## TEXTO FORNECIDO
----
3. Estes traços biográficos apenas esboçados mostram de que género era o interesse que o Padre Gemelli alimentava pelo homem: não o interesse do cientista isolado da realidade, considerada pelo homem corno puro objecto de análise, mas a paixão sentida por quem se vê arrastado intimamente pelos problemas de que são vítimas os seus semelhantes. O interesse pelo homem significou, para o Padre Gemelli, vontade de servir o homem. Como? A experiência ensinou ao animoso frade que o serviço mais necessário e urgente, para oferecer ao próximo, era o de ajudá-lo "a bem pensar", para o dizer com as palavras de Pascal (1), porque "pensée fait la grandeur de 1'homme" (2). Na rectidão do pensar está o pressuposto do procedimento recto; e na rectidão do proceder está a esperança de solução duradoira para os graves males que afligem a humanidade.

"Aquilo, de que o mundo precisa, são sobretudo ideias": era a sua convicção (3). E como as ideias se elaboram e comunicam na escola, dai o projecto ousado dum Instituto que recolhesse especialistas de valor, animados pelo ideal da investigação científica séria e desinteressada, e, ao lado deles, jovens empreendedores, animados pelo desejo de acompanhar os mestres na investigação da verdade, para a ela se aplicarem apaixonadamente e depois transmitirem generosamente aos outros as riquezas conseguidas, tornadas já substância da própria vida (4).
----
## O QUE SE PEDE
- A) Reproduza o texto sobre o Padre Gemelli de "3. Estes traços" a "afligem a humanidade.", mudando "humanidade" para "sociedade".
- B) Dê continuidade ao texto sobre o Padre Gemelli a partir do ponto em que ele termina.

## CONTEÚDO DA LISTAGEM
----
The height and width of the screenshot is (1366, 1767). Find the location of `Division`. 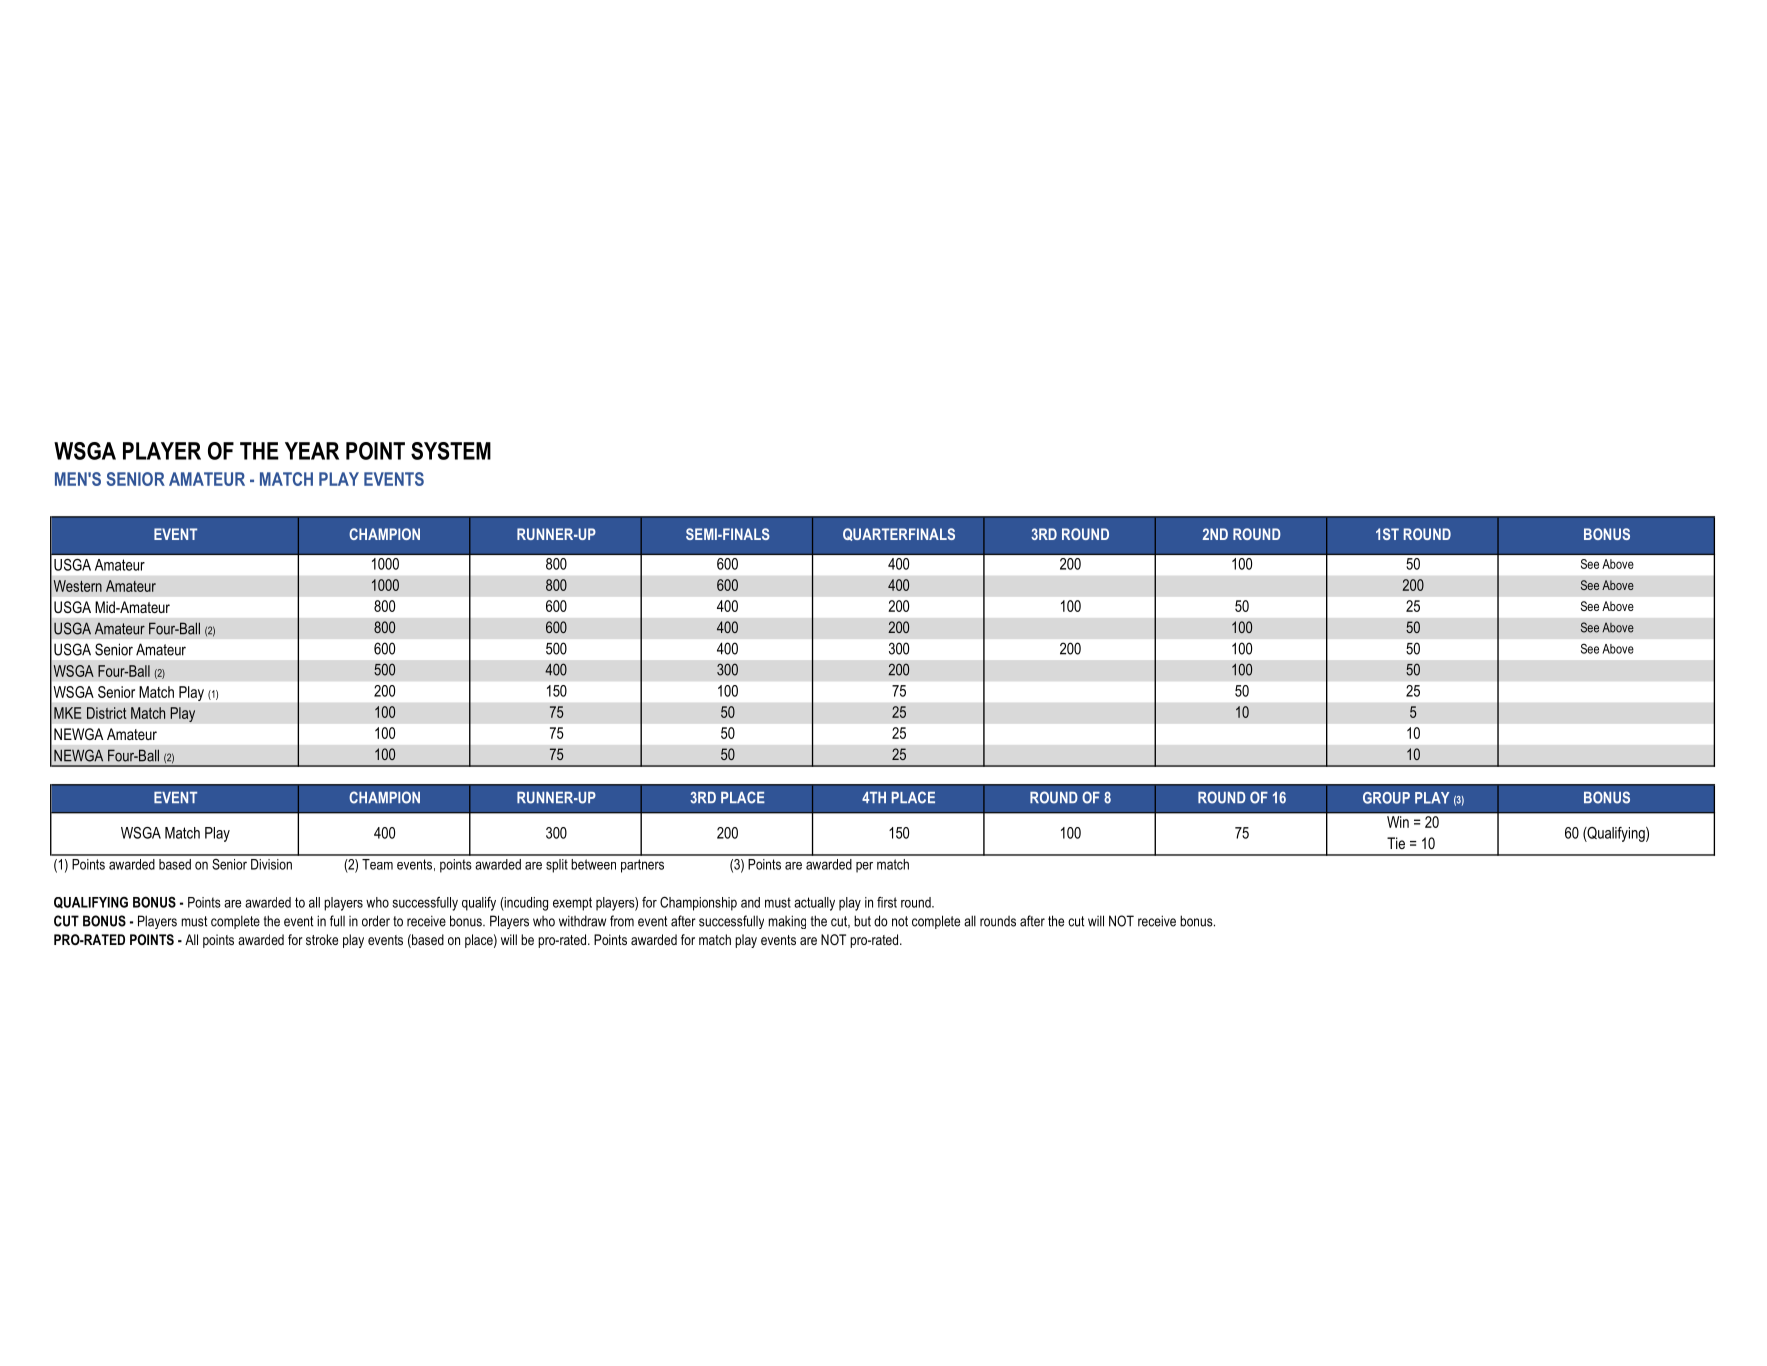

Division is located at coordinates (271, 864).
----
## RESPOSTAS
- A)
3. Estes traços biográficos apenas esboçados mostram de que género era o interesse que o Padre Gemelli alimentava pelo homem: não o interesse do cientista isolado da realidade, considerada pelo homem corno puro objecto de análise, mas a paixão sentida por quem se vê arrastado intimamente pelos problemas de que são vítimas os seus semelhantes. O interesse pelo homem significou, para o Padre Gemelli, vontade de servir o homem. Como? A experiência ensinou ao animoso frade que o serviço mais necessário e urgente, para oferecer ao próximo, era o de ajudá-lo "a bem pensar", para o dizer com as palavras de Pascal (1), porque "pensée fait la grandeur de 1'homme" (2). Na rectidão do pensar está o pressuposto do procedimento recto; e na rectidão do proceder está a esperança de solução duradoira para os graves males que afligem a sociedade.

- B)
Mas é capaz a razão humana de atingir, sozinha, o porto confortante da verdade? O doloroso afã dos anos juvenis, só pacificado com a experiência tranquilizadora da conversão, fez que o Padre Gemelli apalpasse a necessidade da fé para uma resposta plenamente satisfatória aos problemas fundamentais da existência humana. Não temerá por isso declarar: "A solução destes problemas não devemos ir buscá-la às ciências, nem puras nem aplicadas, não a devemos ir buscar à filosofia, mas sim à religião". E com clareza programática declarará: "Devemos subir até Deus, não a um Deus qualquer, que nos apresente a religião natural, mas a um Deus vivo, a Jesus Cristo, razão suprema do nosso viver, beleza suprema para se contemplar, bondade suprema para se imitar, prémio supremo para se conseguir" (5).

4. A Universidade Católica nasceu para satisfazer estas exigências. Tal foi a intenção do seu Fundador, que nela quis constituir um "verdadeiro e eficaz braseiro de cultura católica", como veio a declarar quando o grandioso projecto estava quase a realizar-se (6), e como confirmou logo a seguir à inauguração oficial declarando: "A Universidade Católica foi concebida sob o signo audaz de tornar conhecido, amado e seguido, o catolicismo na Itália" (7).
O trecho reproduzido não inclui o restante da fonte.